Quiescence of Self-stabilizing Gossiping among Mobile Agents in Graphs

TL;DR

This paper studies self-stabilizing gossip algorithms among mobile agents in graphs, introducing the concept of quiescence number to quantify how many agents can stop moving while still ensuring information dissemination.

Contribution

It formalizes the self-stabilizing agent gossip problem and defines the quiescence number, analyzing its bounds under various system assumptions.

Findings

Introduces the quiescence number as a measure of agent quiescence.

Provides bounds on the quiescence number based on system assumptions.

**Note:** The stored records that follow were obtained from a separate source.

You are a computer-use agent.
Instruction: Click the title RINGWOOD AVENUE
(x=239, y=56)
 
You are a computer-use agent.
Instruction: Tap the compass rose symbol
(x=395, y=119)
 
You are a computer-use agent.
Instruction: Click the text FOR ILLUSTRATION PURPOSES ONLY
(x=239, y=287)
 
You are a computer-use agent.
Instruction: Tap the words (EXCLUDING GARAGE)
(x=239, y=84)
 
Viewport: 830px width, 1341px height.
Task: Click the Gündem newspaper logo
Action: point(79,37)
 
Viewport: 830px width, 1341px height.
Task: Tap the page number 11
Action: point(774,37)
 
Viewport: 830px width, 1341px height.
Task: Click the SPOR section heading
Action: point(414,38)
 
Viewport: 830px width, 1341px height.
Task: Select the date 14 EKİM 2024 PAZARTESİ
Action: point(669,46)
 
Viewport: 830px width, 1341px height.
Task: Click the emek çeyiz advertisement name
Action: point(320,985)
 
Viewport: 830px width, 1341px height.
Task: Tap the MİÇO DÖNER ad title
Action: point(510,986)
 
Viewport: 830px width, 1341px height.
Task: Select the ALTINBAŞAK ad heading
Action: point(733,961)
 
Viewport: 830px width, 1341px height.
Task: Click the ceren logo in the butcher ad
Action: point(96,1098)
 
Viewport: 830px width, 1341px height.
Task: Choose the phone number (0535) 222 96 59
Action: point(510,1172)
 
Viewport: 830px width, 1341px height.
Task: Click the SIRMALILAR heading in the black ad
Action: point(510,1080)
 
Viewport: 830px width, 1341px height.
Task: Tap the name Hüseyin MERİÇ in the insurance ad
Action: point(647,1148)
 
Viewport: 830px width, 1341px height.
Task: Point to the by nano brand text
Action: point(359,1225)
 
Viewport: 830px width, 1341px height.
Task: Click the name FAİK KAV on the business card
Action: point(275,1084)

Analyzes the impact of anonymity, synchrony, and communication capacities.

Abstract

This paper considers gossiping among mobile agents in graphs: agents move on the graph and have to disseminate their initial information to every other agent. We focus on self-stabilizing solutions for the gossip problem, where agents may start from arbitrary locations in arbitrary states. Self-stabilization requires (some of the) participating agents to keep moving forever, hinting at maximizing the number of agents that could be allowed to stop moving eventually. This paper formalizes the self-stabilizing agent gossip problem, introduces the quiescence number (i.e., the maximum number of eventually stopping agents) of self-stabilizing solutions and investigates the quiescence number with respect to several assumptions related to agent anonymity, synchrony, link duplex capacity, and whiteboard capacity.